Silver: Ligation

Using NEB T4 DNA ligase:

1. Mix:
   • 50-100 ng de-phosphorylated, digested vector DNA
   • 3-10x molar excess digested insert DNA
   • 2 μL 10x T4 DNA ligase buffer
   • x μL distilled water (final volume of reaction should be 20 μL)
   • 1 μL T4 DNA ligase
2. Mix thoroughly, incubate for 30 minutes at room temperature
3. Proceed to transformation.
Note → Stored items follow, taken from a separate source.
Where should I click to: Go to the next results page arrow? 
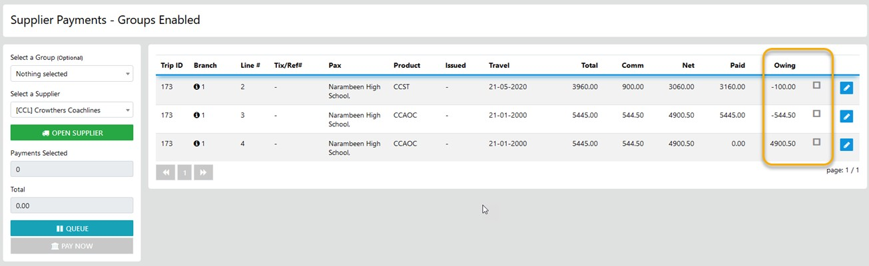pyautogui.click(x=203, y=172)
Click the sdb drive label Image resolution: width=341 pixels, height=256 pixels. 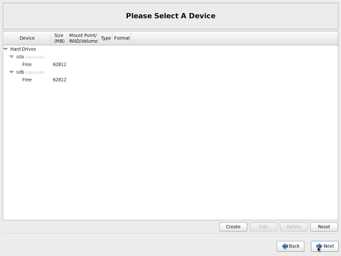[x=20, y=72]
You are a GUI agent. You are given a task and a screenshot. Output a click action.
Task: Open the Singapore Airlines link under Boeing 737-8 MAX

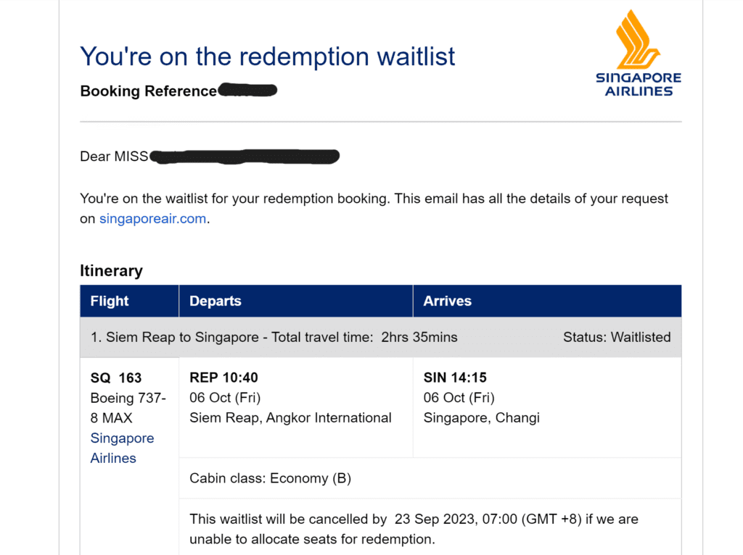(x=121, y=448)
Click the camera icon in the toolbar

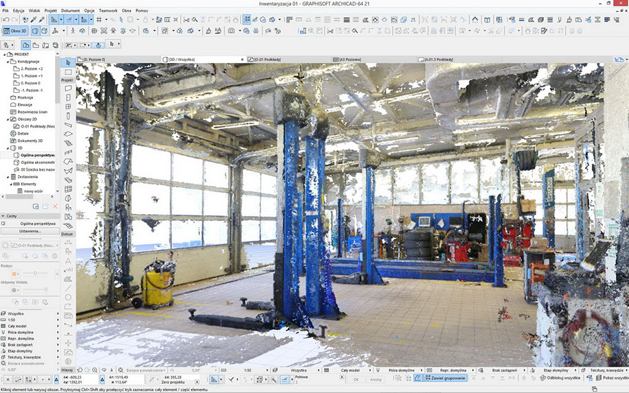tap(232, 31)
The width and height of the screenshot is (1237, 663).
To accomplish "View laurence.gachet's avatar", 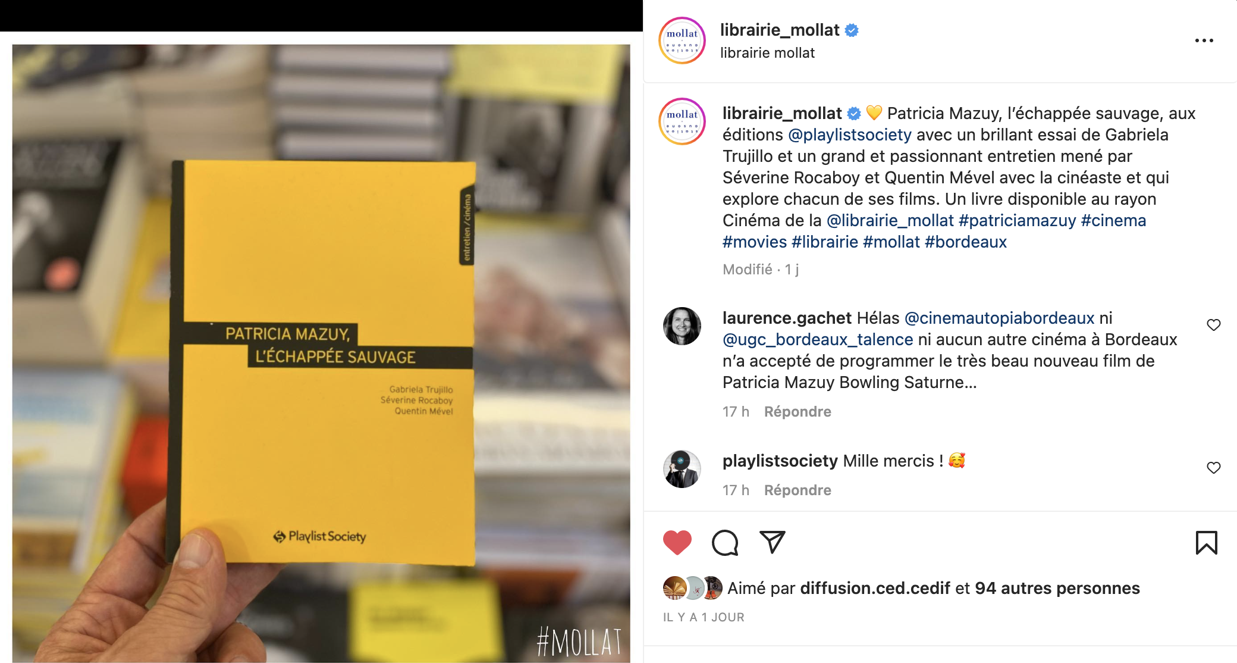I will (x=682, y=326).
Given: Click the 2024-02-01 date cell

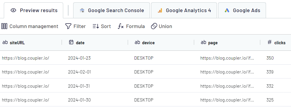Looking at the screenshot, I should (79, 72).
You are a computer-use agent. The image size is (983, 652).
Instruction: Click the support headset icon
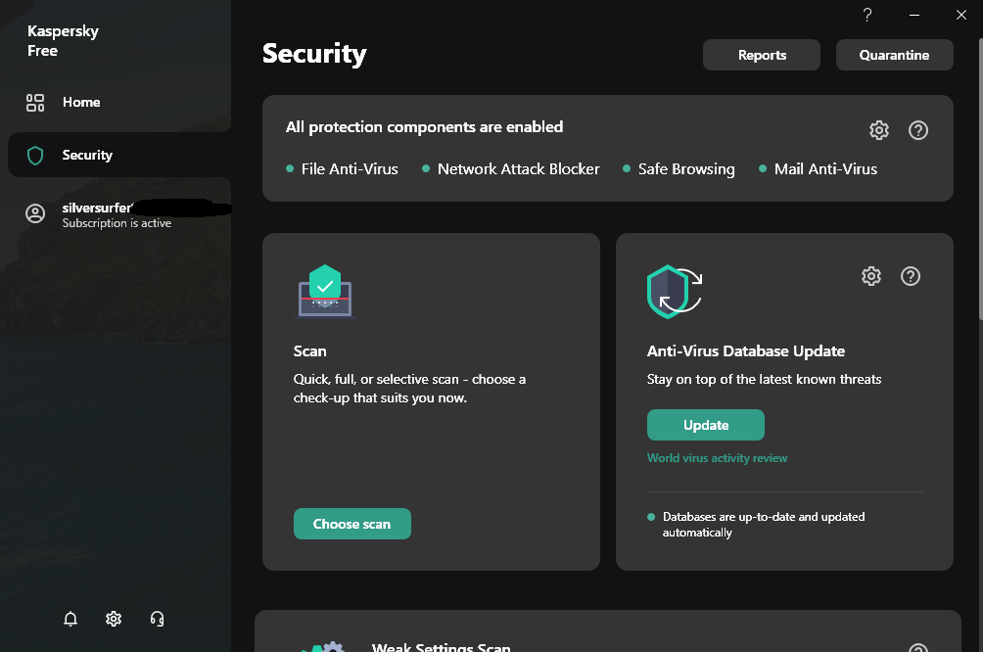click(157, 619)
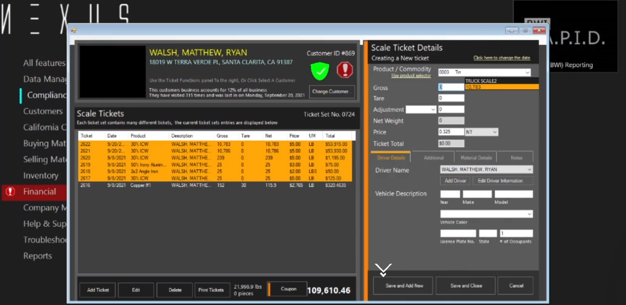The image size is (626, 305).
Task: Click the black customer photo placeholder
Action: click(x=112, y=72)
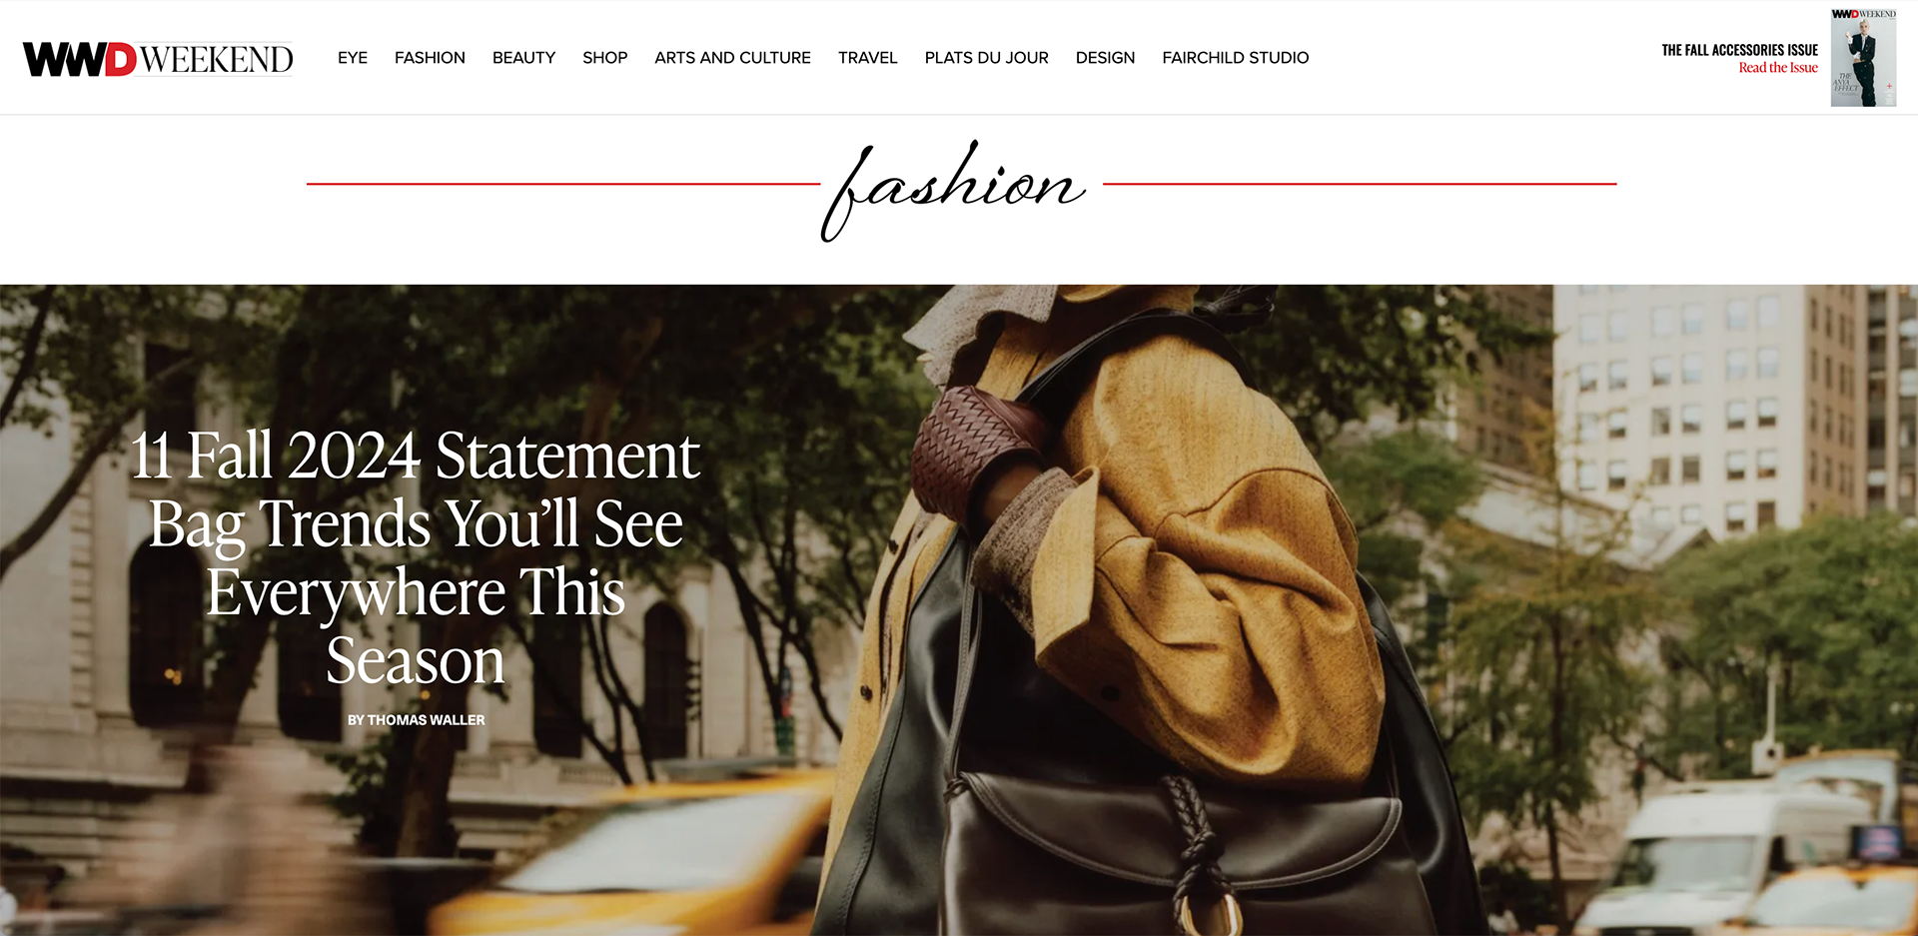
Task: Click the Read the Issue link
Action: tap(1778, 68)
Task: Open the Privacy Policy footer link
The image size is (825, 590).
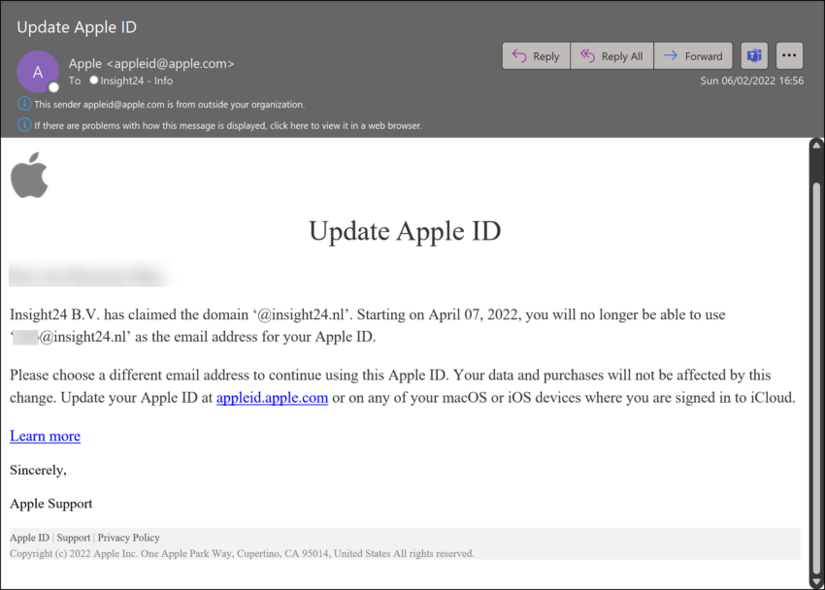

Store excess ligation mixture at -20 °C

Using Roche's Rapid DNA Ligation Kit, stored at -20 °C.
Keep the total mass of DNA below 200 ng.

1. Mix:
   • 50-100 ng de-phosphorylated, digested BioBrick vector (~2 µL, ~18 pmol vector).
   • 4-10x molar excess digested insert DNA.
   • 2 µL tube #2 (DNA dilution buffer)
   • distilled water to final volume of 10 µL total volume
2. Add 10 µL of freshly mixed tube #1 (2x T4 DNA ligase buffer) or 2uL of 10x T4 DNA ligase buffer
3. Add 1 µL tube #3 (T4 DNA ligase).
4. Mix well, incubate for 15 min. at room temperature.
5. Proceed to transformation. Store excess ligation mixture at -20 °C.